I've written about these early seventies Greco LPs a bit before and if you read my rantings you'll know how much I love them. As I've said before, if you're expecting a Les Paul, you won't get one, but you will get a VERY cool guitar for a (usually) great price.
This ones a little different than others I've written about so I thought I'd do a blog for anyone interested.
This is a Fujigen made pre serial number "Gneco" EG. However this one has the original "mismatched" Maxon pickups that were a common sight on Ibanez LPs from this era here in Australia. At first it looked odd having such a mismatched pair in a new guitar and I remember thinking back in the day that people must have swapped them out except of course, no one really did on guitars like this back then.
The construction and look of this Greco is much like other ones we constantly have coming through. It's the standard sandwiched solid body with pressed laminated top and a great feeling bolt on neck. This one is all original including the STAR tuners as used on these and Ibanez guitars of the time and the odd "Custom" trussrod cover, on a Standard.
The main difference between this one and others we get is the pickups. The neck pickup here is a Maxon Jazz Rock humbucker with the embossed GRECO on the cover, which in itself isn't that uncommon for these. This particular one however has an early Maxon Magnaflux pickup in the bridge which was Maxons attempt at making a humbucker with unbalanced coils on purpose.

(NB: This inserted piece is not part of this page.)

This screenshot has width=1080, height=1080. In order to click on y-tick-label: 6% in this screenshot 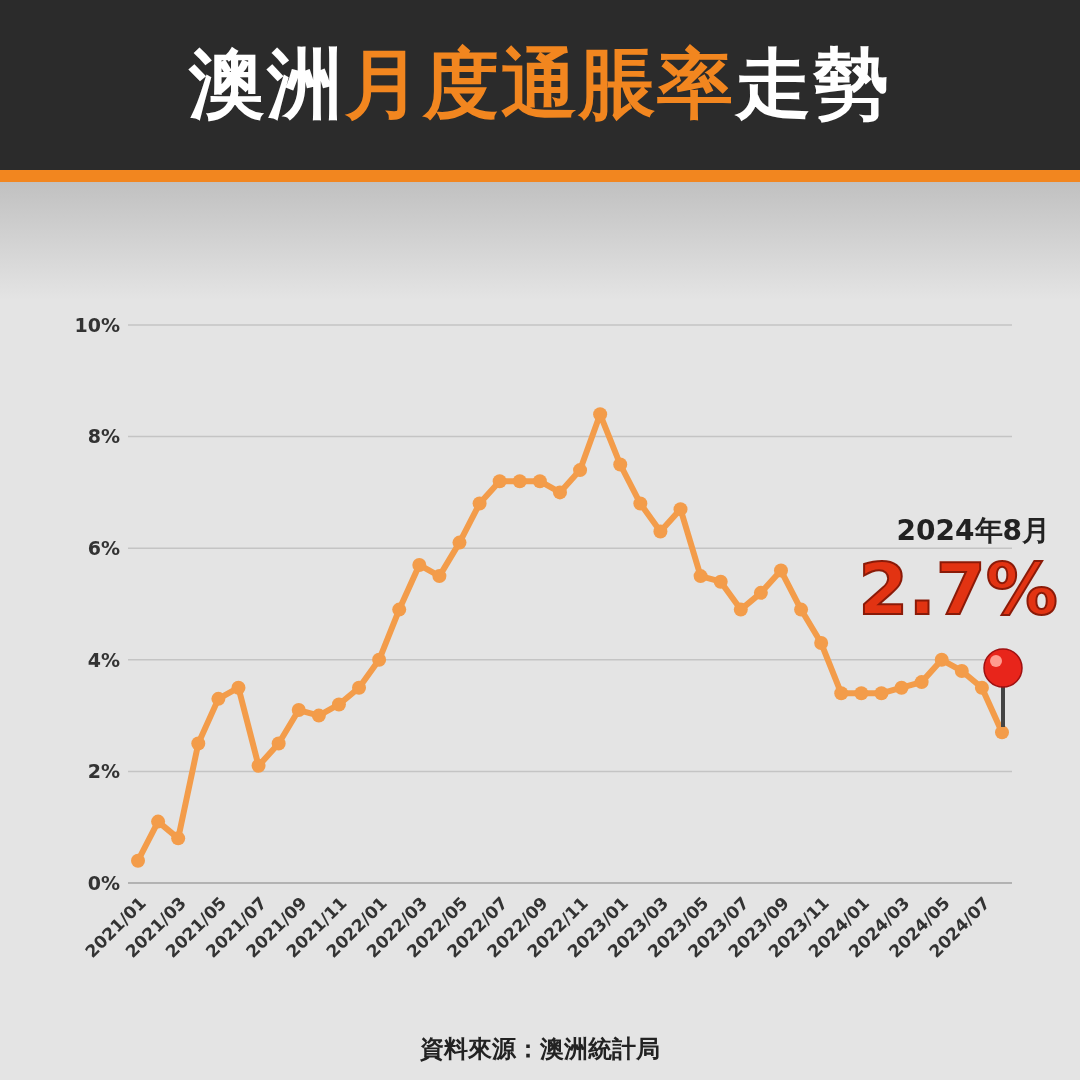, I will do `click(104, 548)`.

It's long been known that mismatched coils on a humbucker can add harmonics and a little something special in the top end so it appears Maxon were experimenting with this idea back in '73. One coil is essentially a standard HB coil and the other is a different number of windings and square pole pieces giving two different string readings and then blending them together.
Maxon made these pickups in different versions with covers and no covers and slightly later with blades in the square pole coil and hex head poles in the other. Later versions with the blades had a much more uneven winding pattern with up to 50% more/less wire on one coil. Most Electra MPC guitars in the US were fitted with these pickups. Another advantage of this system is that you can coil tap the smaller coil and leave the larger coil on for less dramatic drop in output when going back to a single coil.
This version appears to be an early incarnation of a pickup that Maxon persisted with and today are offered in current Electra guitars, although I'm not sure of the exact specs of the new ones. Of course there are makers who make mismatched coils in humbuckers now but it was pretty unique back in the early seventies.
I was going to pull this one apart to "poke around" but ended up thinking better of it in case I ruined a perfectly functional pickup. Sometimes even being very careful you can damage a 45 year old pickup. It's weird but I often find myself kind of hoping a guitar with an interesting pickup comes in with a broken pickup just so I can poke around.
This guitar also has full metal braided wiring and ..... plastic tubing on all the metal braid, which to be honest I don't remember seeing before on a bolt on Greco LP. This guitar has all the original wiring, switches and pots with date codes of May '73.
Maxon made GREAT pickups which for years were terribly underrated probably because they were in "cheap Japanese guitars" but they have been getting the recognition they deserve in more recent times with good reason.
While the Jazz Rock was/is a great pickup, in 1974 Maxon introduced the U-1000 which was a VERY good attempt of copying the Gibson Humbucker, very closely copied from the "T-top" humbucker introduced by Gibson in '67 that ran to about '75 so it would have been the current Gibson HB at the time.
These early seventies Fujigen and Matsumoku made Grecos are great value for money. I've had heaps of them through the shop over the years and most are all, or mostly original, and they're approaching 50 years old. They're great quality and well built .... and they look and sound great.